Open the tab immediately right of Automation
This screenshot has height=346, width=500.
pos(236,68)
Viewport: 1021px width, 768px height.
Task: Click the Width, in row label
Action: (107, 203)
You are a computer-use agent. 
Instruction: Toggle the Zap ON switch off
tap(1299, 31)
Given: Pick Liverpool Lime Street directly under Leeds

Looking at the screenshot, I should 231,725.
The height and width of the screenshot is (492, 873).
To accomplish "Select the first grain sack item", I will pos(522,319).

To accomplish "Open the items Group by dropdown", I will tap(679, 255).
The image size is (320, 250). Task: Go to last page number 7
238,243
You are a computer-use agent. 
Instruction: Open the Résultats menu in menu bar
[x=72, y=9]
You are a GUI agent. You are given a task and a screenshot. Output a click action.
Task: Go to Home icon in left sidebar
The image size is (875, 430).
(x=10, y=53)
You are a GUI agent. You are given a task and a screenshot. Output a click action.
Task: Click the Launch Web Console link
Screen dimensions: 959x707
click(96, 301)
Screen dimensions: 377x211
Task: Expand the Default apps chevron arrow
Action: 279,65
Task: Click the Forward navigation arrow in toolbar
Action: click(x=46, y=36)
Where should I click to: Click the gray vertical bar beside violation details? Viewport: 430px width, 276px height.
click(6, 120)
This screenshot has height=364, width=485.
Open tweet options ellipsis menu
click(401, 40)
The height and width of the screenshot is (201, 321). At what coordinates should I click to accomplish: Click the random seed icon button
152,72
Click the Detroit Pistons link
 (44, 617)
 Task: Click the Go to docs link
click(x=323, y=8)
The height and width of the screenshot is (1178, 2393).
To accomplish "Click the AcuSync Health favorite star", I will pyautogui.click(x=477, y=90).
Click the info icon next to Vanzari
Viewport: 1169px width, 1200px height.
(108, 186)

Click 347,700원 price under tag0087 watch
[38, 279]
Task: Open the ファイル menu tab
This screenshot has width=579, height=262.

About this task: The answer is a number alone: how many lines of the data contain the string "will"?

Solved exercise: 3